Tuesday, July 23, 2013

Movement

Not long ago, I was driving back from San Diego with one of my roommates. Sand still stuck to our feet, colors of summer sun setting on the rise and fall of solid green. Beautiful. I was verbally processing, a rare and often unproductive venture of mine. Not-very-filtered honesty. Serious stuff: trust in God, blaming God, being single, being sad. Lamenting the disconnect between my heart and my head. He isn't to blame. I know that. But He could make it better. He can, I know He can. He doesn't. What sense can I make of that? What does He want from me? These were the thoughts running through my head and some of them, out of my mouth.  

The thing about verbal processing/filterlessness that I don't like is the lack of closure. Everything inside spilled out, messy. I can clean up the mess but I can't scrub hard enough to get rid of the silence that follows. Vulnerability. Before the God of the Universe, so exposed. And not in my best light.  

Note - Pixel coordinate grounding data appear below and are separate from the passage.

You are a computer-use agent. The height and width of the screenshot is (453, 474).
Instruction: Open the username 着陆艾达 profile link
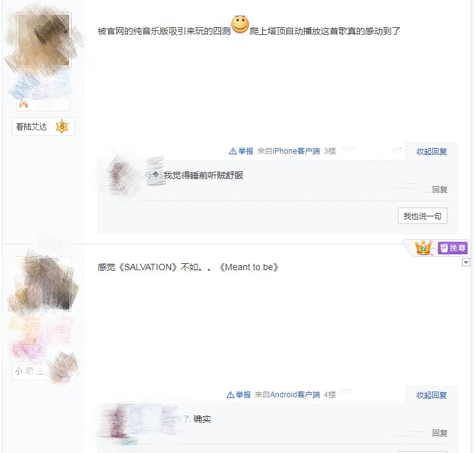[x=32, y=127]
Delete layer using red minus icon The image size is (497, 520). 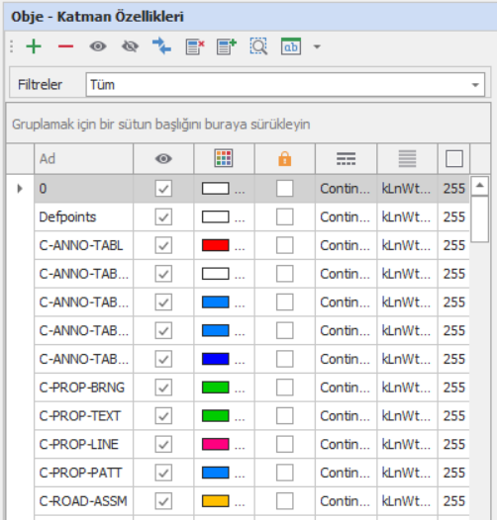tap(65, 46)
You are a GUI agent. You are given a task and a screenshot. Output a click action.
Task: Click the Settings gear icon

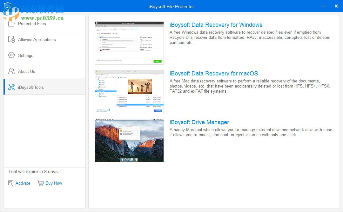point(11,55)
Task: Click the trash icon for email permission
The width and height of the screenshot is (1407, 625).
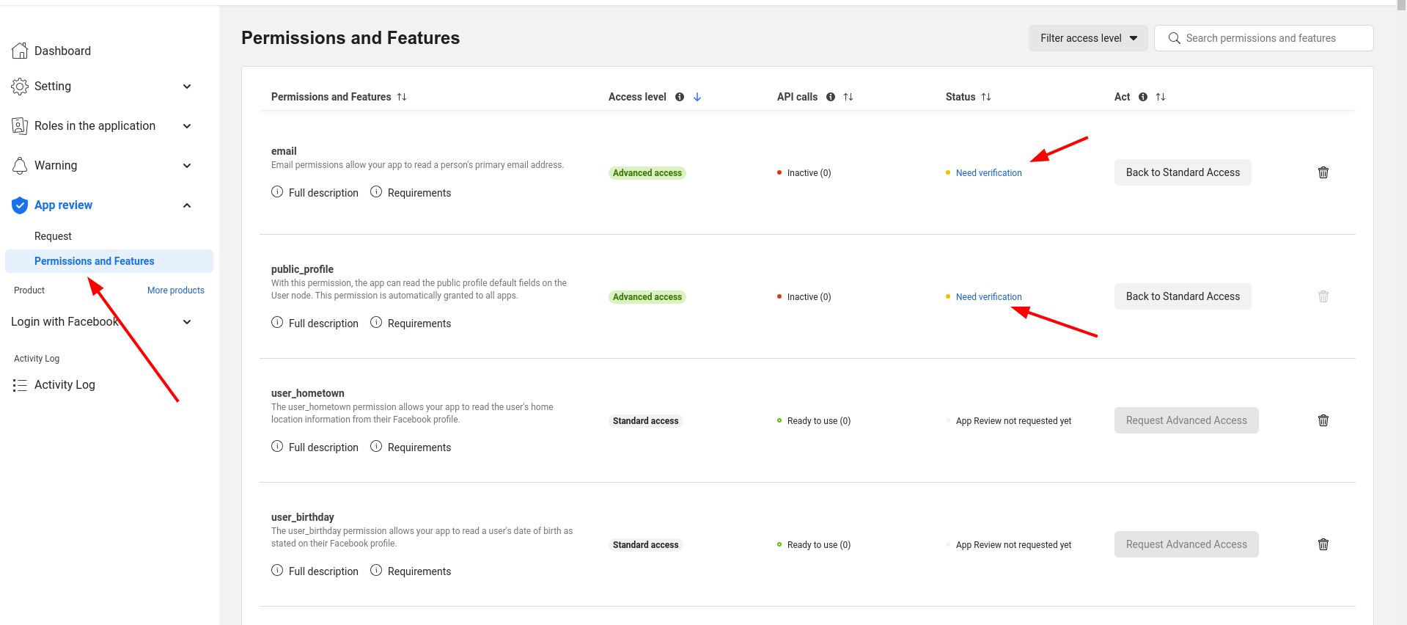Action: [x=1323, y=172]
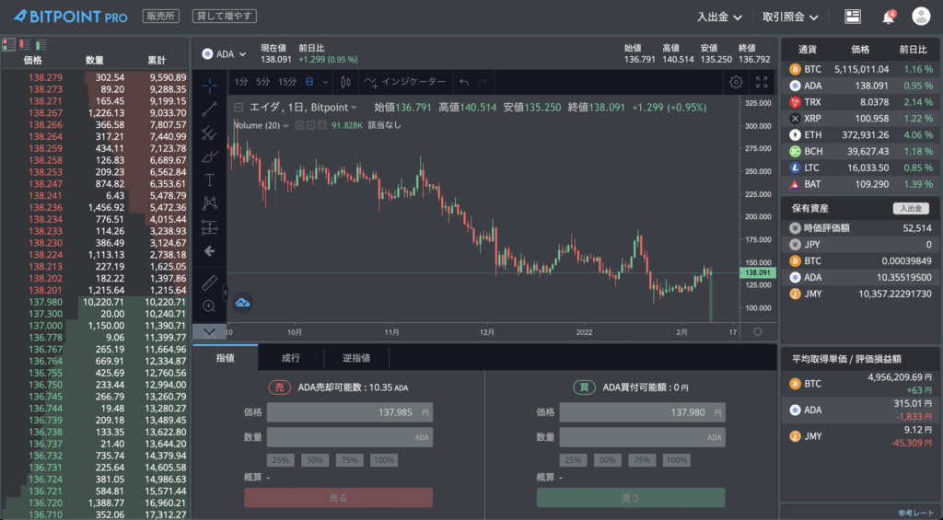Open chart settings gear icon
Image resolution: width=943 pixels, height=520 pixels.
pyautogui.click(x=736, y=82)
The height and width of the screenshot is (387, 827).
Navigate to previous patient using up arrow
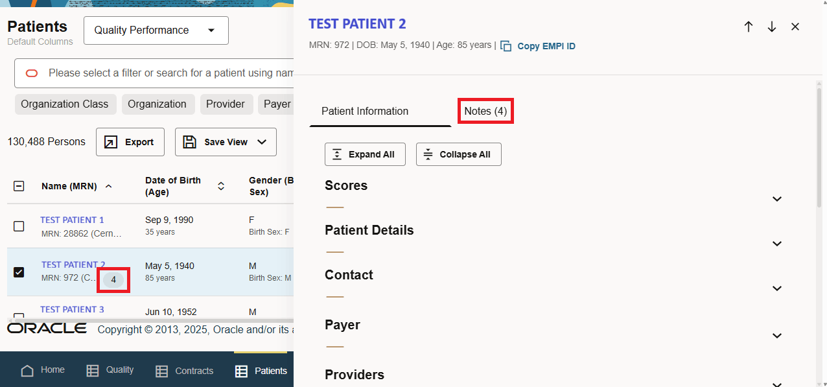pyautogui.click(x=749, y=27)
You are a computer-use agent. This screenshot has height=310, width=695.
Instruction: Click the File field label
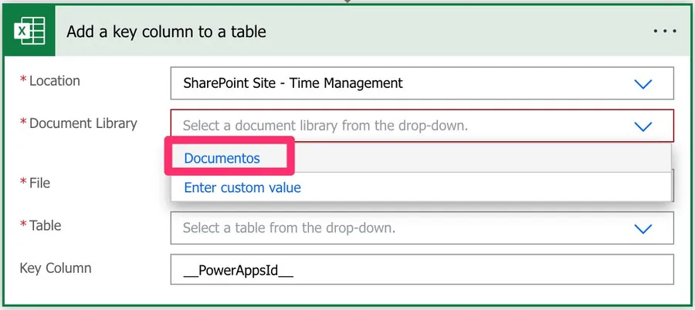39,184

The moment passed. We listened to music and enjoyed the view. I dropped my roommate off at the house and headed to the store to pick up the movie we had somehow found the time to reserve on the drive home amidst all that verbal processing. So, alone in the car, I turned the music down reluctantly and exposed the ugly again. I allowed myself (forced is more like it) some honesty with the God. All the things that He heard me process with my roommate. All the things He already knew before I ever said a word. The lack of closure, answer, clarity. The frustration, confusion, disappointment. The messiness. In the Psalms, David refers to it as pouring out my heart to Him. That's what I did. And somewhere between my house and the Redbox, the light bulb flashed. The light bulb that holds within it the mystery of eternity.

Jesus loves me.

How do I trust the one who holds me? The one whose hands are strong and powerful and doesn't always do with them what I wish He would? How do I make sense of what I can't make sense of? By believing down to the very depths of my being that Jesus loves me. My answer to joy, my answer to sorrow. The words I whisper when my heart is broken for love or for loss. The muscle movements of hands that accept exactly what He gives, everything.

He loves me.

These words turn my eyes towards Him, light. So powerful, so vulnerable, these words. It could be that He moved heaven and earth to hear me say them. And if I spend every day of the rest of my life making it a habit to believe them, I will not have wasted time.

That day, that moment, it changed me. It changed everything. My view of the world, my view of God, the nature of reality, me.

That moment is moving from not pushing Him away to stepping towards Him. Movement thirty years in the making.